In this homework, you will analyze some syntactic structures in the Twitter part-of-speech corpus. You will select sentences from the training file oct27.train. You can select any sentences you like, but you may find it easiest to work with relatively short sentences. You may consult the Stanford parser to get some sense of how an automatic parser might treat a sentence like yours, but keep in mind that like all automatic parsers, it makes mistakes.
Our canonical example “They eat fish with chopsticks” has prepositional phrase attachment ambiguity. Find two examples of prepositional phrase attachment ambiguity in the corpus, choose the attachment site that you feel is correct, and explain why.

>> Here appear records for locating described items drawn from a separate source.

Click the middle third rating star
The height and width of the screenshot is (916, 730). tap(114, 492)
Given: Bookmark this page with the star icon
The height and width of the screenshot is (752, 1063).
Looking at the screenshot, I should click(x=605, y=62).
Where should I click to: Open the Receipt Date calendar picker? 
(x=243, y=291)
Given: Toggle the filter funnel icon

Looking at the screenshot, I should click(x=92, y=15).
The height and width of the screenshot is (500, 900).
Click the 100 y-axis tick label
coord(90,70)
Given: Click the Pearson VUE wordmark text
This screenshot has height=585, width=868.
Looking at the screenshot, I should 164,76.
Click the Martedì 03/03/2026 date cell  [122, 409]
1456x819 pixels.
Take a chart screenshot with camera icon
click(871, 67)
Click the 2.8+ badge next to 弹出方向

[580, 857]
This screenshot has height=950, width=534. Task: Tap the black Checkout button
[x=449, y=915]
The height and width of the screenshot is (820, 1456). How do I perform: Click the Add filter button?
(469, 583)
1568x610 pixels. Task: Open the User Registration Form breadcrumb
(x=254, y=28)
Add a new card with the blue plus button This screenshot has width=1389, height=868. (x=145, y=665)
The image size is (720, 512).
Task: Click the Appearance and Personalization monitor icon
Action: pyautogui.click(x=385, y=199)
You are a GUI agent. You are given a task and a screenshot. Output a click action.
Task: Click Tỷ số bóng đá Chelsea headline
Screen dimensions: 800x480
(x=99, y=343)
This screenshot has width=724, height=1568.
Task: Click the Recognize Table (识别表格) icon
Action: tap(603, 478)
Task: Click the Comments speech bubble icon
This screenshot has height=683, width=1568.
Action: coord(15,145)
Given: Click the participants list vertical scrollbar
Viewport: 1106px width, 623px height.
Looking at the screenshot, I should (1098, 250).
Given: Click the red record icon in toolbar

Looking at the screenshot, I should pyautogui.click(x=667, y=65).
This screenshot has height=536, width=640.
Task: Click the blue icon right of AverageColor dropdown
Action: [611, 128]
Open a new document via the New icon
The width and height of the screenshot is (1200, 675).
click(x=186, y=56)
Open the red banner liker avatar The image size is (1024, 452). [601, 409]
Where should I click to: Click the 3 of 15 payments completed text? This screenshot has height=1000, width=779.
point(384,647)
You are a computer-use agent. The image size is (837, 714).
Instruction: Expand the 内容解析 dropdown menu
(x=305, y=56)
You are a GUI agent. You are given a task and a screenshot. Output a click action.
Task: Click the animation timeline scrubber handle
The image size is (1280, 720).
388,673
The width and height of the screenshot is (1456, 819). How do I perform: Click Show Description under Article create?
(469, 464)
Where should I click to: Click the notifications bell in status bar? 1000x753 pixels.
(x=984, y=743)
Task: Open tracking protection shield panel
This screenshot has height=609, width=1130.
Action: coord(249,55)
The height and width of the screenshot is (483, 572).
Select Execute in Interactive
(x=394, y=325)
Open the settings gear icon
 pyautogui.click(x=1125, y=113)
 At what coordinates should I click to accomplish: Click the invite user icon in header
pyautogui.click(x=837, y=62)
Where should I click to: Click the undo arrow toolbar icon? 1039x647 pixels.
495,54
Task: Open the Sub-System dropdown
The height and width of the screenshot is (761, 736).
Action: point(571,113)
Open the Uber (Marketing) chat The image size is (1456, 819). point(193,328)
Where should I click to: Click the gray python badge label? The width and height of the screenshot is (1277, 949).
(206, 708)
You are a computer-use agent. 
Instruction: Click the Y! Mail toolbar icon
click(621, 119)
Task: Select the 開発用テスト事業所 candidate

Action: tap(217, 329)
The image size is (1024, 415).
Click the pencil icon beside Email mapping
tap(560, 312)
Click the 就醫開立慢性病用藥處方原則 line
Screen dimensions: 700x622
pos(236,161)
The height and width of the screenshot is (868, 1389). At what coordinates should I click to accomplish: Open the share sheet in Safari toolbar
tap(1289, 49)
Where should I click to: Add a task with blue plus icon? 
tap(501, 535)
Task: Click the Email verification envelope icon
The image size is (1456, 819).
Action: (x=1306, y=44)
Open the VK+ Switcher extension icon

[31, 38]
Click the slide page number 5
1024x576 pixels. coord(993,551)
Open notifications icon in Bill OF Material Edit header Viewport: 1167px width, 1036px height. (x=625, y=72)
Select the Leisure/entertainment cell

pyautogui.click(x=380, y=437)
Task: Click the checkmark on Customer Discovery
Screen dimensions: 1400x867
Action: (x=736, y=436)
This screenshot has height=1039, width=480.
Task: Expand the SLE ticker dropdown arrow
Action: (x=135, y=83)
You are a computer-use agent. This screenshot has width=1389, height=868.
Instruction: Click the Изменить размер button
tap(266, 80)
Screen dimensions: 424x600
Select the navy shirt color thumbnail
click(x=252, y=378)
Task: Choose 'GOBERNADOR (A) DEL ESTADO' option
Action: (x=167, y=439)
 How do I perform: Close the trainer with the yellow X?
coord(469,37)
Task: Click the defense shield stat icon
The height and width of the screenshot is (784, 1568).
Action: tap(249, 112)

You can find prepositions by searching for the “P” tag. However, unlike the Penn Treebank, this corpus tags “to” as “P”, even when it is functioning in an infinitive verb phrase (e.g., “we are going to ace the midterm”). You are more likely to find prepositional phrases by searching for other prepositions, like “in”, “at”, “of”, etc.
Another common source of syntactic ambiguity is the scope of coordinators like “and” and “or”. For example, in the sentence “She likes English music and tacos”, there are two interpretations:
- She likes ((English music) and (tacos))
- She likes (English (music and tacos))
Find two examples of scope ambiguity in the Twitter dataset, showing the possible interpretations and indicating which one you think is correct.
You have now gathered four examples. Provide full syntactic analysis for two of them, using the grammar fragment described in the lecture slides. You may need to make up a few productions of your own to deal with Twitter-specific phenomena like hashtags.